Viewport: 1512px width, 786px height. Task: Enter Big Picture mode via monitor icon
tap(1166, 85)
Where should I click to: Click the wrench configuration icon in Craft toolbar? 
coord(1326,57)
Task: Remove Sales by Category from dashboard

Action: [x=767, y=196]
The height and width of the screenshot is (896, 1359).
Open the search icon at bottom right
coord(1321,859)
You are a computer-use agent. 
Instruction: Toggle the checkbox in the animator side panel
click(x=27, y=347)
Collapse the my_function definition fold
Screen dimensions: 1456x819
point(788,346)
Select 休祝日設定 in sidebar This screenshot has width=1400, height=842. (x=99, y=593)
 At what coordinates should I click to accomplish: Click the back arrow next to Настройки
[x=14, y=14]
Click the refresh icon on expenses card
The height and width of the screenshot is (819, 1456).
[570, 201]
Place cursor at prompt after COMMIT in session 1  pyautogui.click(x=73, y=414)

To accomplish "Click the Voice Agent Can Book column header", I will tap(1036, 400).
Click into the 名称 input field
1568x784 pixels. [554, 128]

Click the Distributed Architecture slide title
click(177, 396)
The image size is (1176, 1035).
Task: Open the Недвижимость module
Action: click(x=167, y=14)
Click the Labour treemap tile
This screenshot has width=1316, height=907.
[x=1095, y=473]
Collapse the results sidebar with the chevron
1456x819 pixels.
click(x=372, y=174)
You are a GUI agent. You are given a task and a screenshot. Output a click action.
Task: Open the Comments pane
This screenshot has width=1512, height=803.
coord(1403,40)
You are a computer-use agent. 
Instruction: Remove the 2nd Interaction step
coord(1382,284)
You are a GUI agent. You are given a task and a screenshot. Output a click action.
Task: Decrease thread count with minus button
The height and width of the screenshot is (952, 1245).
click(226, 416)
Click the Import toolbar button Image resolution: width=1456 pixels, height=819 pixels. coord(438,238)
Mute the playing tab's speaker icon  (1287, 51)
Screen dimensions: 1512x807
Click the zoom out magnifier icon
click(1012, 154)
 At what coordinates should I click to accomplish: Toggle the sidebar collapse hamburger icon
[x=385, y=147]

————————

◆ What you are asked to do ◆
Reproduce the records exactly, keeping every line.

◆ Solution to the problem ◆
Viewport: 1512px width, 786px height. Task: Enter Big Picture mode via monitor icon
tap(1166, 85)
Where should I click to: Click the wrench configuration icon in Craft toolbar? 
coord(1326,57)
Task: Remove Sales by Category from dashboard

Action: [x=767, y=196]
The height and width of the screenshot is (896, 1359).
Open the search icon at bottom right
coord(1321,859)
You are a computer-use agent. 
Instruction: Toggle the checkbox in the animator side panel
click(x=27, y=347)
Collapse the my_function definition fold
Screen dimensions: 1456x819
point(788,346)
Select 休祝日設定 in sidebar This screenshot has width=1400, height=842. (x=99, y=593)
 At what coordinates should I click to accomplish: Click the back arrow next to Настройки
[x=14, y=14]
Click the refresh icon on expenses card
The height and width of the screenshot is (819, 1456).
[570, 201]
Place cursor at prompt after COMMIT in session 1  pyautogui.click(x=73, y=414)

To accomplish "Click the Voice Agent Can Book column header", I will tap(1036, 400).
Click into the 名称 input field
1568x784 pixels. [554, 128]

Click the Distributed Architecture slide title
click(177, 396)
The image size is (1176, 1035).
Task: Open the Недвижимость module
Action: click(x=167, y=14)
Click the Labour treemap tile
This screenshot has width=1316, height=907.
[x=1095, y=473]
Collapse the results sidebar with the chevron
1456x819 pixels.
click(x=372, y=174)
You are a GUI agent. You are given a task and a screenshot. Output a click action.
Task: Open the Comments pane
This screenshot has width=1512, height=803.
coord(1403,40)
You are a computer-use agent. 
Instruction: Remove the 2nd Interaction step
coord(1382,284)
You are a GUI agent. You are given a task and a screenshot. Output a click action.
Task: Decrease thread count with minus button
The height and width of the screenshot is (952, 1245).
click(226, 416)
Click the Import toolbar button Image resolution: width=1456 pixels, height=819 pixels. coord(438,238)
Mute the playing tab's speaker icon  (1287, 51)
Screen dimensions: 1512x807
Click the zoom out magnifier icon
click(1012, 154)
 At what coordinates should I click to accomplish: Toggle the sidebar collapse hamburger icon
[x=385, y=147]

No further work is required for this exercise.